# [SOURCE EXTRACT]

[start]

The King James Bible was, and is for all practical purposes, a government publication. There were several reasons for the King James Bible being a government publication.

First, King James I of England was a devout believer in the "divine right of kings," a philosophy ingrained in him by his mother, Mary Stuart. 2 Mary Stuart may have been having an affair with her Italian secretary, David Rizzio, at the time she conceived James. There is a better than even chance that James was the product of adultery* (G.P.V. Alerigg Jacobean Pageant p.6.). Apparently, enough evidence of such conduct on the part of Mary Stuart and David Rizzio existed to cause various Scot nobles, including Mary's own husband, King Henry, to drag David Rizzio from Mary's supper table and execute him. The Scot nobles hacked and slashed at the screaming Rizzio with knives and swords, and then threw him off a balcony to the courtyard below where he landed with a sickening smack. In the phrase of that day, he had been scotched. 3

Mary did have affairs with other men, such as the Earl of Bothwell. She later tried to execute her husband in a gunpowder explosion that shook all of Edinburg. King Henry survived the explosion, only to be suffocated later that same night. The murderers were never discovered. Mary was eventually beheaded at the order of her cousin, Elizabeth I of England. 4

To such individuals as James and his mother, Mary, the "divine right of kings" meant that since a king's power came from God, the king then had to answer to no one but God. This lack of responsibility extended to evil kings. The reasoning was that if a king was evil, that was a punishment sent from God. The citizens should then suffer in silence. If a king was good, that was a blessing sent from God.

[end]

Repeat word for word the part of the King James Bible passage between "The King James Bible was, and" and "being a government publication.", inclusive. The items that come next are from a separate source and have nothing to do with the King James Bible passage.

# [MATERIAL SHOWN]

[start]

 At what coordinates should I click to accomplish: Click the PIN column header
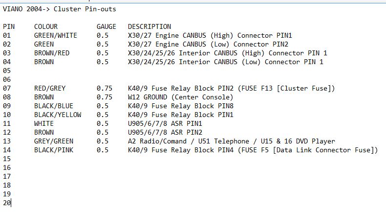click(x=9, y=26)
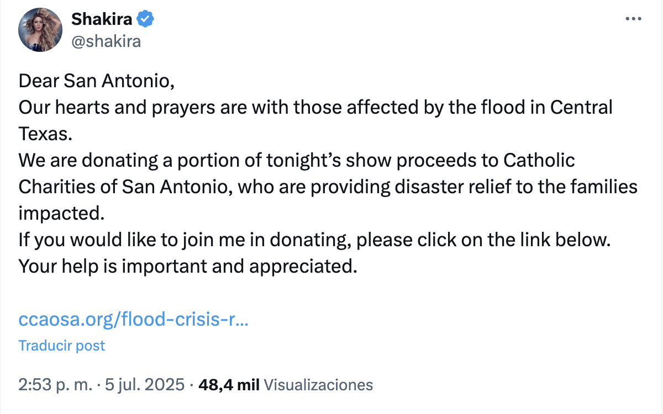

[end]
[start]

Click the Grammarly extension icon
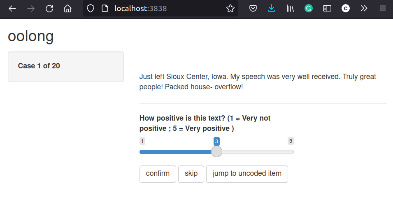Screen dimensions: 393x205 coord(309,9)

[end]

# [CORRECT OUTPUT]
The King James Bible was, and is for all practical purposes, a government publication. There were several reasons for the King James Bible being a government publication.